# Tanganyikan Moss ID



## jimjim (Jan 25, 2004)

Hi all I got this picture (and also found it on the net) of a moss in Lake Tanganyika. Unforunatly someone else called it Potomageton pectinatus. Anyone got an idea?...Jim


----------



## Gumby (Aug 1, 2005)

Pic still not loading


----------



## jimjim (Jan 25, 2004)

*Mossy stuff*

Sorry, finally got it to load. See above..Jim


----------



## DaFishMan (Dec 4, 2005)

Welcome to Moss Addiction 

The possibility of an Aquatic Moss in Lake T. interested me..
So I did a little digging. 

A guick google search on both Potomageton pectinatus and possible correct/other spelling PotamOgeton pectinatus shows them to be a type of Pondweed (Fennel Pondweed ?) which is not a moss.. And neither species originating from Africa. This does not rule out that such a moss exists, just will have a different species name is all.

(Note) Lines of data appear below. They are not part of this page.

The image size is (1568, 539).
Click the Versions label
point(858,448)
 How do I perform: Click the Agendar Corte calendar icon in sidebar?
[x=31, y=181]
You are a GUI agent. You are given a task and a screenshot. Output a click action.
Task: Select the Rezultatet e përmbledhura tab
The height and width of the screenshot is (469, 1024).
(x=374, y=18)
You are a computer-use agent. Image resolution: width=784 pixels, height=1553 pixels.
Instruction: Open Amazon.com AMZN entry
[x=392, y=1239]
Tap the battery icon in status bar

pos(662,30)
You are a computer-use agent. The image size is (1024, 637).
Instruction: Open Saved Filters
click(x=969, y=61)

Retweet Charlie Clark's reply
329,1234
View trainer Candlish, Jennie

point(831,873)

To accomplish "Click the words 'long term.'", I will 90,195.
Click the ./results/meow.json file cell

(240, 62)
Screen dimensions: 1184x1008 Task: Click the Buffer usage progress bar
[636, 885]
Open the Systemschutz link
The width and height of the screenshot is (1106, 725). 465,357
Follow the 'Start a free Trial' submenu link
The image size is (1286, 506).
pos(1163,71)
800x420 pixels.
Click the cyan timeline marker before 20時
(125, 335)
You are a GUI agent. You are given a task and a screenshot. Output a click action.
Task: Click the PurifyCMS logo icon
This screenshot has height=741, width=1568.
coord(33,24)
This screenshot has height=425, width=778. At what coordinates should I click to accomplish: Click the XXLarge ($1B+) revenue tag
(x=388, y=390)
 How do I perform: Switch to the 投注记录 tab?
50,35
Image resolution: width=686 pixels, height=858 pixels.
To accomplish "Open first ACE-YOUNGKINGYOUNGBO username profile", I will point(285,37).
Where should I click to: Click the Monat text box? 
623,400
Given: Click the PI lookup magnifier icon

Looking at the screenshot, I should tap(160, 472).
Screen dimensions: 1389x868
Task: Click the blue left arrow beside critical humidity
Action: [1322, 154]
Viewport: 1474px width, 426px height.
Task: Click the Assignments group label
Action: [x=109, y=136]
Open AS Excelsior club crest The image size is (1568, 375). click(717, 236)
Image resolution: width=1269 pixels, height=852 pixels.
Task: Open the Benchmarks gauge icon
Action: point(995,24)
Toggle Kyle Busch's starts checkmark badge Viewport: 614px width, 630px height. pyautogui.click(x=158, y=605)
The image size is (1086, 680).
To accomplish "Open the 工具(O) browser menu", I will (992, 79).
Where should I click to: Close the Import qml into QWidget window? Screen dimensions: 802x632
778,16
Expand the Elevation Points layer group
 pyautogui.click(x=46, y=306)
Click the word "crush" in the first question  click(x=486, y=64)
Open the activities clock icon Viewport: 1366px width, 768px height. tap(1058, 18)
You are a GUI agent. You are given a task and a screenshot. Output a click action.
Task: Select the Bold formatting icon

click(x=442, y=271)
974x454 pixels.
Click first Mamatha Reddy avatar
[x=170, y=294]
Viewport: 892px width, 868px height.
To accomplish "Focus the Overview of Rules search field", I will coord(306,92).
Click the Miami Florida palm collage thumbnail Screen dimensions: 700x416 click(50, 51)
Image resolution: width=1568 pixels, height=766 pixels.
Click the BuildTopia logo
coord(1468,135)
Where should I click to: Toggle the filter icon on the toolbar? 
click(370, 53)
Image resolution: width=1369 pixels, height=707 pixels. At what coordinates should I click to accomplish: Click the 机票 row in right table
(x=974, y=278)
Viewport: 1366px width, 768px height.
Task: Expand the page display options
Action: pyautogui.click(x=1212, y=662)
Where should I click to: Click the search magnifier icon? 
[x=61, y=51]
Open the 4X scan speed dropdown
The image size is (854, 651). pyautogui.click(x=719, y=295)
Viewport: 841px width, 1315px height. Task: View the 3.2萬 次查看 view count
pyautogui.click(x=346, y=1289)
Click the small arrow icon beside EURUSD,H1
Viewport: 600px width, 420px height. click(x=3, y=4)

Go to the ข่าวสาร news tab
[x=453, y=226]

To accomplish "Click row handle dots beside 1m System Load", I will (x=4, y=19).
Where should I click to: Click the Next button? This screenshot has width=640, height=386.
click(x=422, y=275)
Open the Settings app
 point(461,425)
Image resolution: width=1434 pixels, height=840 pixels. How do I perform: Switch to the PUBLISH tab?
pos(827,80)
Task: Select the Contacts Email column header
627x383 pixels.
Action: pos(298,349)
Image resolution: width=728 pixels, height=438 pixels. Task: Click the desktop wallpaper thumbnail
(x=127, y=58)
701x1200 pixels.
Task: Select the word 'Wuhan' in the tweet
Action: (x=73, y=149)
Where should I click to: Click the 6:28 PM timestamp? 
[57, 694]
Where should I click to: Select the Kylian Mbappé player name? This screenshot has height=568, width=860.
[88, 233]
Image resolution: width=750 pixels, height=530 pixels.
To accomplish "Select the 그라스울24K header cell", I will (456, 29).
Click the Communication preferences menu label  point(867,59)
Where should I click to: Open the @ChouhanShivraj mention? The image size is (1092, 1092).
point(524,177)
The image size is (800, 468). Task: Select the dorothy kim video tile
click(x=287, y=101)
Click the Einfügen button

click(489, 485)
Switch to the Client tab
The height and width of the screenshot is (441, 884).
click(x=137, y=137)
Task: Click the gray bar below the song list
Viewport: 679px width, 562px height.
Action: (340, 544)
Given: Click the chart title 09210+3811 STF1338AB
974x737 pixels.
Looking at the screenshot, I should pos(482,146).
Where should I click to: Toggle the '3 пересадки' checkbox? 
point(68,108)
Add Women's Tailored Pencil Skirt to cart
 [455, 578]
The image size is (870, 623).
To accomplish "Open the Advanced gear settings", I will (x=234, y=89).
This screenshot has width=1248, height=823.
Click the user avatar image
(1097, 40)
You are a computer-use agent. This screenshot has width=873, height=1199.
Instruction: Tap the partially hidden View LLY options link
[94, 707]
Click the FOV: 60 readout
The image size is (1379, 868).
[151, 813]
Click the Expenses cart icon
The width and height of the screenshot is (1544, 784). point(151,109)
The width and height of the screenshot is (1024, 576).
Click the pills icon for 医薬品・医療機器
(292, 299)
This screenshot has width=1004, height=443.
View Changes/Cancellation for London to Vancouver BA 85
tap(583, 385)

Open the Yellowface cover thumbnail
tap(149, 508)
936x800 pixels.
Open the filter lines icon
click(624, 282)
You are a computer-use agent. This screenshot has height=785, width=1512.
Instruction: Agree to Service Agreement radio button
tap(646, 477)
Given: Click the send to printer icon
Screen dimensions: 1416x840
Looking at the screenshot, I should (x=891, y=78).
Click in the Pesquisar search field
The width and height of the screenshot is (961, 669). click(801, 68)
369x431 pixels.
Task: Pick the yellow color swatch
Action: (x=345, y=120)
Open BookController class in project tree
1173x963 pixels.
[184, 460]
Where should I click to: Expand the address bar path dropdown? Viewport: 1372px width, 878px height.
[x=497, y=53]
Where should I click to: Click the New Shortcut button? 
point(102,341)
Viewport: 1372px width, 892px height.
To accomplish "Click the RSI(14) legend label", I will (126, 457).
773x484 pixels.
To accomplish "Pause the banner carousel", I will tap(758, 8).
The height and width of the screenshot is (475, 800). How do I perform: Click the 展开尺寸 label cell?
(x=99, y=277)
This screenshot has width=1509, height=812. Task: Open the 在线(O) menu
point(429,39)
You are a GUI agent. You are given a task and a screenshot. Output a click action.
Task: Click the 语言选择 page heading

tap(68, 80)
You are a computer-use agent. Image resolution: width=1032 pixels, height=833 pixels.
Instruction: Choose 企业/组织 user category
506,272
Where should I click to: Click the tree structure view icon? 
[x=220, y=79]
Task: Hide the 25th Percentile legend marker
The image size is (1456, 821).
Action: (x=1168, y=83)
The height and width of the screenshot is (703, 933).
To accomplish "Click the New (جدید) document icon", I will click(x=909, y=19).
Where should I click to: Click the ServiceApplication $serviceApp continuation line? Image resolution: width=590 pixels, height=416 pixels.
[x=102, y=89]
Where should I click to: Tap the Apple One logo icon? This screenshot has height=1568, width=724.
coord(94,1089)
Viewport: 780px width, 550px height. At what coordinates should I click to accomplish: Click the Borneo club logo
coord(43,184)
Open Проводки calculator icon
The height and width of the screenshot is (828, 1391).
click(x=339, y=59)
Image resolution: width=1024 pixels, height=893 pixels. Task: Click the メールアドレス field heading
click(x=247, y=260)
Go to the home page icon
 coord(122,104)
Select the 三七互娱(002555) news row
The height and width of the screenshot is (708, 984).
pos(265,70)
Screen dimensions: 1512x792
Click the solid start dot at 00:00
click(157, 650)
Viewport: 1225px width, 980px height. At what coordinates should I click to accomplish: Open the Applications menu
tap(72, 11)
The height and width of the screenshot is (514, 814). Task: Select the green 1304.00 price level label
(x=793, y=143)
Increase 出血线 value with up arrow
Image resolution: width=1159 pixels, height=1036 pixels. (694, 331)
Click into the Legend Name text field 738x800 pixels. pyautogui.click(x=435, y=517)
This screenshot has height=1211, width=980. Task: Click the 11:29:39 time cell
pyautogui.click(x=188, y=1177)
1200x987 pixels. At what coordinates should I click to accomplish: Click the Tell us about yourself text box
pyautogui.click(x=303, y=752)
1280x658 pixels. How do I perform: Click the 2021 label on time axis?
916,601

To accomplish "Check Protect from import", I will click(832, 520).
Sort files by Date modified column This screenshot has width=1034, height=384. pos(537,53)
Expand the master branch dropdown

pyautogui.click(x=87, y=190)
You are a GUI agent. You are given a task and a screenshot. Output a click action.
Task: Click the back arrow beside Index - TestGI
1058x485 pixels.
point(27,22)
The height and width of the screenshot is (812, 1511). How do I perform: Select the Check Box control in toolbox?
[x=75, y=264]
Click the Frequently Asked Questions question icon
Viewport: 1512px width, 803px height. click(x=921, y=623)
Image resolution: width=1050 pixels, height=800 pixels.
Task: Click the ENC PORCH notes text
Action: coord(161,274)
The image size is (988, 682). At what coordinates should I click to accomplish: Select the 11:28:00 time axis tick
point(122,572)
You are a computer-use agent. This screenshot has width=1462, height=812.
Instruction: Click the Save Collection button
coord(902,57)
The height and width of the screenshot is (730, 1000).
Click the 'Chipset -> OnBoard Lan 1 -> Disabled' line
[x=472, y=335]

Lake T.s aquatic plantlife is very sparse and it would be interesting to see a moss coming from that lake... I'd love more info on the moss should anything turn up, and if I find anything I'll let you know. Sorry I couldn't be more help.

Regards,
DaFish


----------



## DaFishMan (Dec 4, 2005)

Added in hindsite...

"Hi all I got this picture (and also found it on the net) of a moss in Lake Tanganyika" - would you mind posting the link to the source of the pic ?


----------



## jimjim (Jan 25, 2004)

*Tang plants*

Actually Lake Tanganyika has lots of aquatic plant life. It seems the more I dive into it(Pun intended) the more plant species I find. Theres not a great variety of them but under the 3 meter mark theres a great number of them. There lotuses, Pondweeds, Hydrilla, Coontail, Myriophylum to name a few. I've heard (from reliable sources) theres a type of plant thats looks like sword plants. Theres also quite a number of alges and mosses. I believe once we're able to get to the northern part of the lake (once the politicle clime quiets down) we'll find theres evan more varieties. If you count the swamps and streams around the lake I imagen theres lots we have never heard of...I'm in the process of writing up an article complete with referances for www.fishaholics.org and I hope to have it done for the new year...Jim PS heres a few pics I got from Ad Konigs.(I'll have to resize them, Will post pics later tonight)


----------



## jimjim (Jan 25, 2004)

*Reached my limit*

Art; I cant upload any more pics because it says I've reached my limit. Can you help?...Thanks, Jim


----------



## DaFishMan (Dec 4, 2005)

Jim if you can ever get me a moss sample from Lake Tanganyika let me know via pm. Thanks ! I'd be willing to cover postage etc.. The 'sparse' plant life comment came from the net, and as such isn't always accurate


----------



## plantbrain (Jan 23, 2004)

It's no longer in Potamogeton, it's now in it's own genus, Stucknia.
But that is the ID, that's no moss.

Regards, 
Tom Barr

www.BarrReport.com


----------



## jimjim (Jan 25, 2004)

*mossy stuff*

Thanks Tom. My eyes just dont see the detail they once did. It still looks like grass or some kinda moss, but you're the third one to tell me. BTW if my feeble mind remembers right was'nt the name Stucknia the orgininal name for the potomagetons? The name just seems awfully familer...Jim


----------